→ Task instructions:
Pull out each line of the records holding the string "settings".

→ Provided data:
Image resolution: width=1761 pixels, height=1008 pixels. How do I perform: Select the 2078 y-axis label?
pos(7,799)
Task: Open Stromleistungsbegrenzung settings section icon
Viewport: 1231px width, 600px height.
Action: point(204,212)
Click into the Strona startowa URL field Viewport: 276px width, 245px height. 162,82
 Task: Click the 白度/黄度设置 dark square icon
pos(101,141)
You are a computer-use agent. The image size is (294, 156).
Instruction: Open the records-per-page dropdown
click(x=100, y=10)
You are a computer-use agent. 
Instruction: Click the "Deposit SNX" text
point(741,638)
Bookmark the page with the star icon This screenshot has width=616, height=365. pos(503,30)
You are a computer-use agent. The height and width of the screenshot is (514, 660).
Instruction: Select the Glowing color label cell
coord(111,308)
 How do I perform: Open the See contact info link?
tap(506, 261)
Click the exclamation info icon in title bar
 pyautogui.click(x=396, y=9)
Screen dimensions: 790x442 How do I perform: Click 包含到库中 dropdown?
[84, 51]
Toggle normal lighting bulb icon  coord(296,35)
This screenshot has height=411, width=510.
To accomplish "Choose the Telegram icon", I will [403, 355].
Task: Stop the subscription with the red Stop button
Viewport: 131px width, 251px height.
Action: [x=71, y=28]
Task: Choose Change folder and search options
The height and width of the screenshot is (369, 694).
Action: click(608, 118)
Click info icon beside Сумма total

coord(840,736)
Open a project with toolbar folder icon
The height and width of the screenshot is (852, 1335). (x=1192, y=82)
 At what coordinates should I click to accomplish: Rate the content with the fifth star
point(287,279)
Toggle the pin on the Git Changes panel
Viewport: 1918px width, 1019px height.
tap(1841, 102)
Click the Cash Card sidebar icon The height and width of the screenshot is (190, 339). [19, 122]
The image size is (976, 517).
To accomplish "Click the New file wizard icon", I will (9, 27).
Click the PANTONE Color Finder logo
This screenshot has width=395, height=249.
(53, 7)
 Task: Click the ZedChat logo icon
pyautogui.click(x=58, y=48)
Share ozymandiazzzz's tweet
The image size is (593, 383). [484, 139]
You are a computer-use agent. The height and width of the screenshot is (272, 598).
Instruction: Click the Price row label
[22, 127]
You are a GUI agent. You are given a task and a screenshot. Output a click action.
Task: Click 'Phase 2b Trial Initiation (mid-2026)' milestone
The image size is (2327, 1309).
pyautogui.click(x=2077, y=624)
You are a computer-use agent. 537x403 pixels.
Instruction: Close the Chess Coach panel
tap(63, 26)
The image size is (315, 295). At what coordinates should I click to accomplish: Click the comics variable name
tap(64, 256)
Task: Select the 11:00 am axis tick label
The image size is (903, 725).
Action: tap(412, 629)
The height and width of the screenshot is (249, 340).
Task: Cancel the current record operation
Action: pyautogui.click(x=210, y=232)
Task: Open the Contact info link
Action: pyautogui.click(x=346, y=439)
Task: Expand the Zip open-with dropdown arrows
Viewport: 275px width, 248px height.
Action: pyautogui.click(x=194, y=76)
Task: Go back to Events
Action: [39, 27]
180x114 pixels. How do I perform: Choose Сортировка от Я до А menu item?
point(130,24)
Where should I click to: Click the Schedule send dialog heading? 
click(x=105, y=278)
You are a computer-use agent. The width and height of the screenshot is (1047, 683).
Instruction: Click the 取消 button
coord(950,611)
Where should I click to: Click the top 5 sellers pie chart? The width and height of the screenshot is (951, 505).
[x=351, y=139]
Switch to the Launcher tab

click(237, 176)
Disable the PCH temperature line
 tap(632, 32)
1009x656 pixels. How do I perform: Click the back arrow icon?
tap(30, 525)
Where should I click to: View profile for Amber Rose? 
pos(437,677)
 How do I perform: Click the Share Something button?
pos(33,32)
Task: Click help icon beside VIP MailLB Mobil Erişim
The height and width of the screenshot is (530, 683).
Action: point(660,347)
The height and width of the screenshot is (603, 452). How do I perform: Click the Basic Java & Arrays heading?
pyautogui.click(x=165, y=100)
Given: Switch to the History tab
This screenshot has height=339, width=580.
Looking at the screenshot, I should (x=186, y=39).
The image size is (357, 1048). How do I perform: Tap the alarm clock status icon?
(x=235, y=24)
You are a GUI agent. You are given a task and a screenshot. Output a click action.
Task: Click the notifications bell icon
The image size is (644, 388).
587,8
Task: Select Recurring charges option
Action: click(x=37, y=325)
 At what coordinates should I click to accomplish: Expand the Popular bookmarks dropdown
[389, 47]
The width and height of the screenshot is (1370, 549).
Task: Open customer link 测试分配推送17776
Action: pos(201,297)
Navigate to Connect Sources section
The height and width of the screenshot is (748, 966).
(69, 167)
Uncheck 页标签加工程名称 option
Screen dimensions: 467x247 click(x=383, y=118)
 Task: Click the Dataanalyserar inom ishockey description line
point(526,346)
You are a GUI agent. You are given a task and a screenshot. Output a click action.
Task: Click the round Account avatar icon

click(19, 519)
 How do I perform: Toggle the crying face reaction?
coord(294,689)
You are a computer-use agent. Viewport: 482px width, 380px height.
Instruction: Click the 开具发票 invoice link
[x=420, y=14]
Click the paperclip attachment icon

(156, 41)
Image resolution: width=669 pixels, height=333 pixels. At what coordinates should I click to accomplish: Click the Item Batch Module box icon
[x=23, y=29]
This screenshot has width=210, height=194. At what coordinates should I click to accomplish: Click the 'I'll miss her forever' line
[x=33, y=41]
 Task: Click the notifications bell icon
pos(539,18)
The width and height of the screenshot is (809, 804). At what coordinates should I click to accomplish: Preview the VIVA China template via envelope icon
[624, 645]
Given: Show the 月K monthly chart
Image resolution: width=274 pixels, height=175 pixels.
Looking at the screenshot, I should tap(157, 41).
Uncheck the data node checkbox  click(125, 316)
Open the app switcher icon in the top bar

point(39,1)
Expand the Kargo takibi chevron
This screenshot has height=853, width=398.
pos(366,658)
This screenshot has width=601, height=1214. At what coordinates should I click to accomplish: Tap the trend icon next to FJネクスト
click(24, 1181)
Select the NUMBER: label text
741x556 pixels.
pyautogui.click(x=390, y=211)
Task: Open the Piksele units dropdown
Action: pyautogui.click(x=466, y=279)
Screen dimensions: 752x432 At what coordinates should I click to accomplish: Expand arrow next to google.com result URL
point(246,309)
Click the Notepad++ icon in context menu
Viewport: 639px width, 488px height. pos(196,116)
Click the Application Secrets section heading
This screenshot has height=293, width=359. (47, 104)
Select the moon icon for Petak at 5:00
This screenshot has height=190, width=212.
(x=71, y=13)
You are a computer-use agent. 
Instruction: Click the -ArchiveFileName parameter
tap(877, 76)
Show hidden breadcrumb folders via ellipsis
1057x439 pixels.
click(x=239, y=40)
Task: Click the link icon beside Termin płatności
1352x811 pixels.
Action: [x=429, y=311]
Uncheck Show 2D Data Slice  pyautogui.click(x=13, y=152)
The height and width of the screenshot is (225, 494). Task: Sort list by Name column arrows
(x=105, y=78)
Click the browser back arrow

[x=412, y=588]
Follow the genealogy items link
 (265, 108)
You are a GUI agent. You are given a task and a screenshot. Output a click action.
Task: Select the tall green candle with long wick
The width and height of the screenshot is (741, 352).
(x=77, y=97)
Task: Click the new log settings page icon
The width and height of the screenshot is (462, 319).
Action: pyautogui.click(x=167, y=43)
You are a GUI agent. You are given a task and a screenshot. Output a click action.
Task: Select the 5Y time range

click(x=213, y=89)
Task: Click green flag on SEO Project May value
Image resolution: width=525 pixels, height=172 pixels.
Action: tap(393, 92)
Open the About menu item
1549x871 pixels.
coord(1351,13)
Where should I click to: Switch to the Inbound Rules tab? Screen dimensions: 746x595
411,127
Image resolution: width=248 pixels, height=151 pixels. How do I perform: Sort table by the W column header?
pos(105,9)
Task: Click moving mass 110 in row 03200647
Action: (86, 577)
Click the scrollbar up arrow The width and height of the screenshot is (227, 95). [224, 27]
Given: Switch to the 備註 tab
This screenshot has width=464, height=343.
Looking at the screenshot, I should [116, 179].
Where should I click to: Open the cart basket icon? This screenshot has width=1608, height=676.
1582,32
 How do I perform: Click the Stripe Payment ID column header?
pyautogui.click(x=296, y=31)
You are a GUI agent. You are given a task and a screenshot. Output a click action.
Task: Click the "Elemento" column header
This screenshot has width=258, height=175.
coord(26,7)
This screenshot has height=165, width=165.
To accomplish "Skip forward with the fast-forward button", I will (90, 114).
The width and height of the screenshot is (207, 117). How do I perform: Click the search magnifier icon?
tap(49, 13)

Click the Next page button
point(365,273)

→ Exercise solution:
Task: Open Stromleistungsbegrenzung settings section icon
Task: Click the new log settings page icon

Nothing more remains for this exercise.